В конюшне раздаётся визг, стук – это Лысуха устраивается, лягает нашего смирного коня с грозным именем Ястреб.
Кольча-младший кричит:
– Я те, волчица ободранная!
И Лысуха усмиряется.
Дед ещё раз обходит сани, у которых связанные перетягой оглобли целятся в небо, пинает по завёрткам, бросает в одни сани вилы деревянные и железные, грабли, привязывает бастриги и в передок других саней вставляет звонкий топор, который я недавно лизнул и оставил на нем лафтак языка. Теперь уж лизать не буду.
Всё. Надо идти в избу. Кольча-младший обметает голиком катанки, ещё раз сморкается на сторону, и дед делает то же, а мы уже следом всё повторяем.
Ужинают сегодня рано и спать ложатся тоже рано. Нам спать ещё не хочется, но мы послушно лезем на печь. Я в который раз напоминаю:
– Не забудешь, дедушка?
– Не-е, – гудит он снизу.
Дед самый надёжный человек в этом доме. Он-то уж не обманет. Раз обещал взять по сено, значит, возьмёт.
Тихо в доме, только слышно, как ворочается на скрипучей деревянной кровати бабушка, которую донимают болезни. В горнице покуривает да покашливает Кольча-младший, не привыкший так рано ложиться, потому что по вечёркам бегает и домой приходит с петухами.
– Баб! – зову я.
Бабушка не откликается, но я-то слышу, что она не спит.
– Баб!
– Ну какого тебе дьявола?
– Ты катанки сушить положила в печку?
– Положила, положила, спи!
– И Алёшкины тоже?
– И Алёшкины. Спи!
Опять тишина. Окна закрыты ставнями, темнота в избе, как в подполье. Шуршат тараканы на печи, щекочут ноги.
– Баб!
Никакого ответа.
– Ба-аб!
– Я вот встану, я вот подымуся!..
– А ты варежки-то зашила?
– Утресь зашью, спите!
Алёшка не дышит, вникает в разговор и, хоть ничего услышать не может, всё же понимает, что я беспокоюсь о завтрашней поездке по сено. Он обнимает меня и давит мою шею крепко-крепко. Это он благодарит меня за все тревоги и хлопоты. И я не отталкиваю его. Если бы у него был язык, он сказал бы, а так – обнимает, жмёт, и всё тоже понятно. Но вот Алёшка глубоко вздохнул, и руки его разнялись, ослабели.
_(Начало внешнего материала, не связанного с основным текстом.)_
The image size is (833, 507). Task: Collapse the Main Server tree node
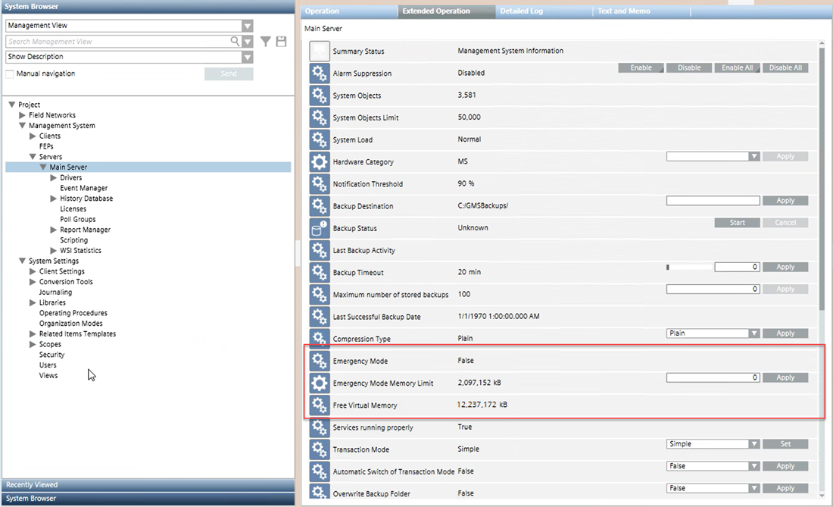tap(43, 167)
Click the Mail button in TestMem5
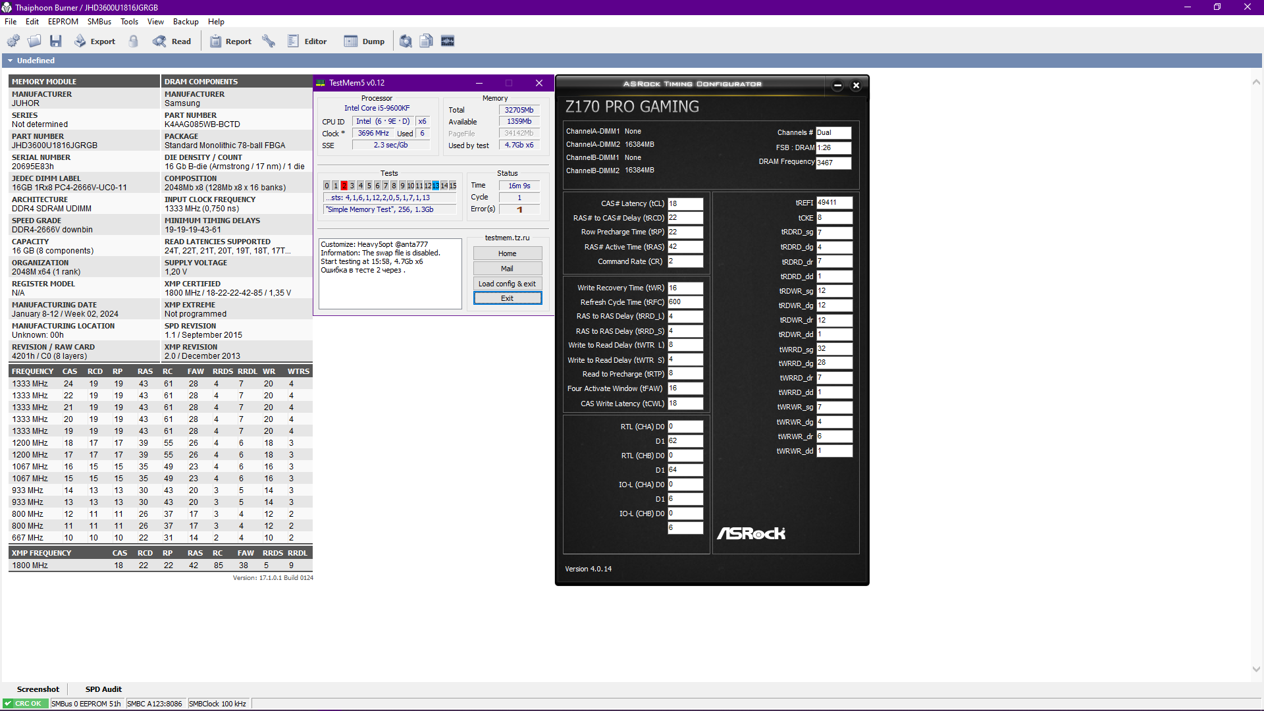 point(507,269)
Уснул Алёшка. Намаялся, набегался и уснул. А я ещё ворочаюсь, шуршу лучиной, подкладываю под подушку старые дедовы катанки, чтобы выше было, удобнее, и бабушка снова приглушённым шёпотом грозится:
– Ты будешь спать, окаянный!
Я затихаю. Думаю о Лысухе, о тёмной проруби. В глазах начинают мелькать ёлки, пихты – это дорога меж торосов по Енисею, это мы уже едем по сено, и кони трусят, пофыркивают, и сани скрипят мёрзлыми завёртками, и полозья повизгивают, и напевает что-то Кольча-младший. И всё бежит, бежит зимник по Енисею, потом по лесу, с горы на гору, с горы на гору.
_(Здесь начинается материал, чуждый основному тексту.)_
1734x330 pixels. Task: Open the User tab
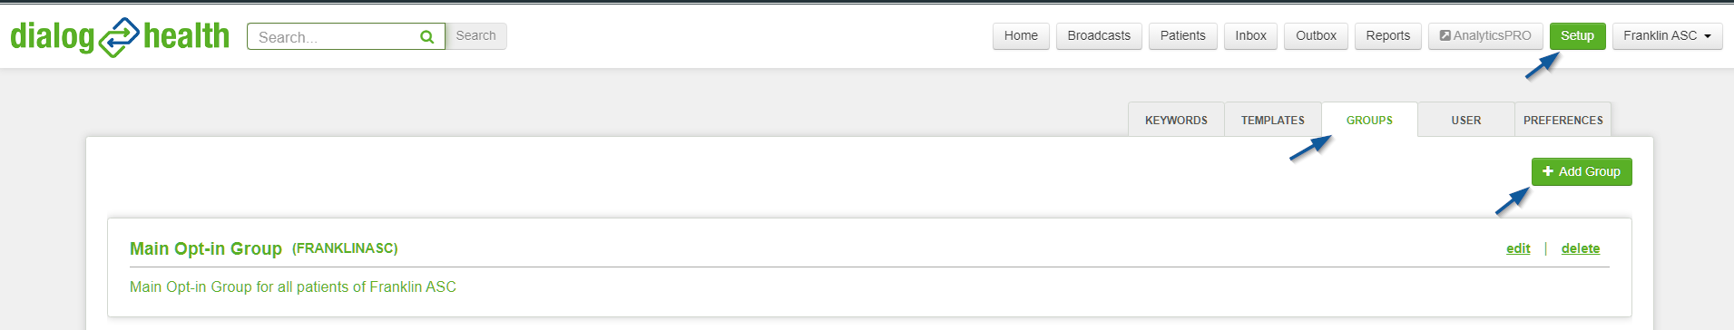pos(1466,120)
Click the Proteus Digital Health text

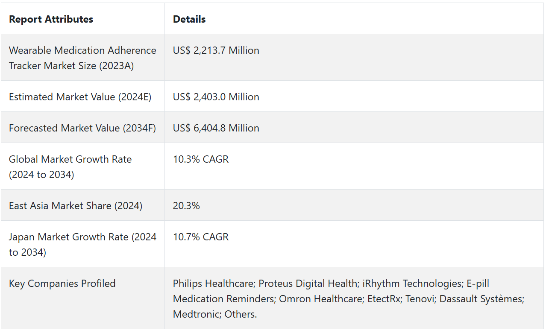308,283
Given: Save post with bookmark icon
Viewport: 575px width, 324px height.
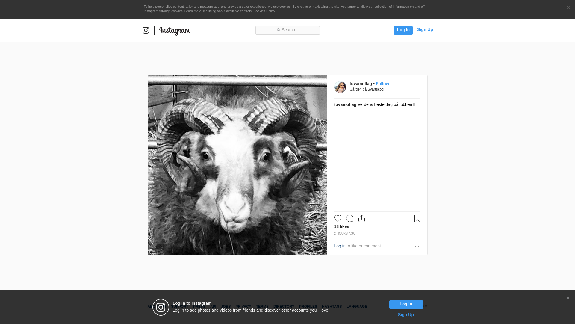Looking at the screenshot, I should click(x=417, y=218).
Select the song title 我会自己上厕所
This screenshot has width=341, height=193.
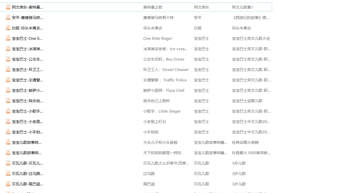[x=156, y=101]
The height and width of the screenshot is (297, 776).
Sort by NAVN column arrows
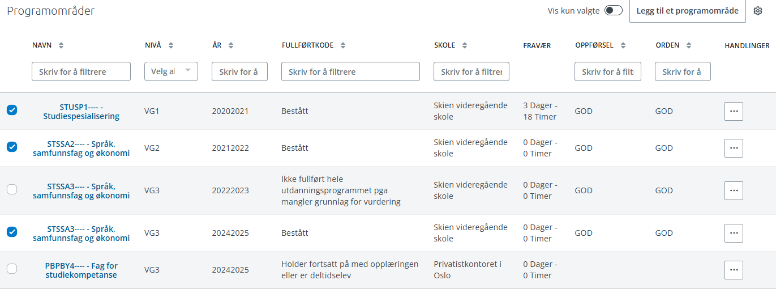(61, 45)
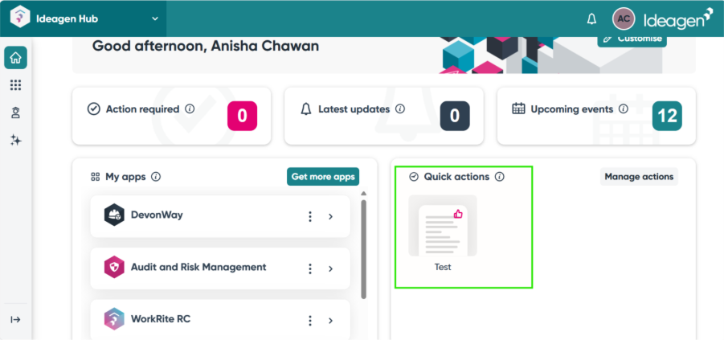Click Manage actions button
This screenshot has height=340, width=724.
point(639,177)
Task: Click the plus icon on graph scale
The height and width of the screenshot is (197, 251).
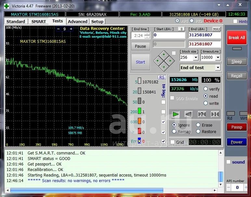Action: [71, 29]
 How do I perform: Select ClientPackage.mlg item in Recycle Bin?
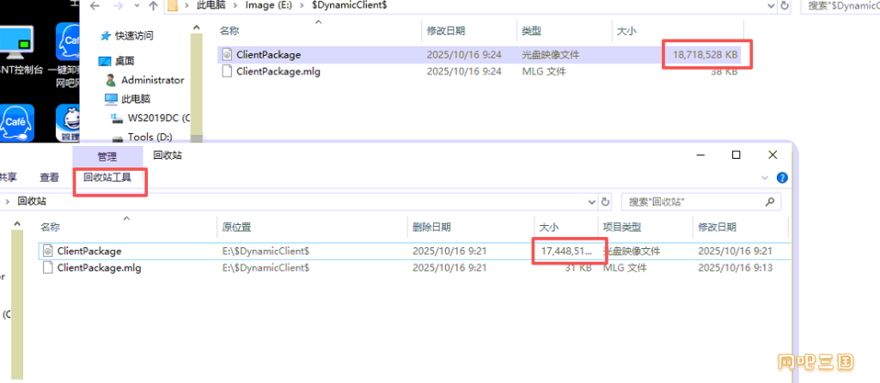pos(98,268)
По сено у нас ездят далеко. Покосов возле села нет. Наше село на самом берегу Енисея, среди увалов и скал. Покосы на Фокинской речке, на Малой и Большой Слизнёвке. А наш покос на Манской речке. Манская речка впадает в реку Ману, Мана в Енисей. Мы летом были с Алёшкой на покосе, ловили хариусов в речке, гребли сено, купались. Зимой мы на покосе никогда не были. Далеко и морозно. Какой он, покос, зимою? Кто там живёт? Зайцы живут. Лисы живут. И медведи живут. Они караулят наше сено и не пускают к нему диких коз. Если козы съедят зарод, что тогда останется корове? Но медведь их не пускает к зароду. Да и увезём мы сено. Сложим на сани в большой-большой воз, до неба, и увезём. Я буду сидеть на самом высоком возу, и Алёшка тоже. А дедушка и Кольча-младший будут идти сзади, курить, на лошадей покрикивать.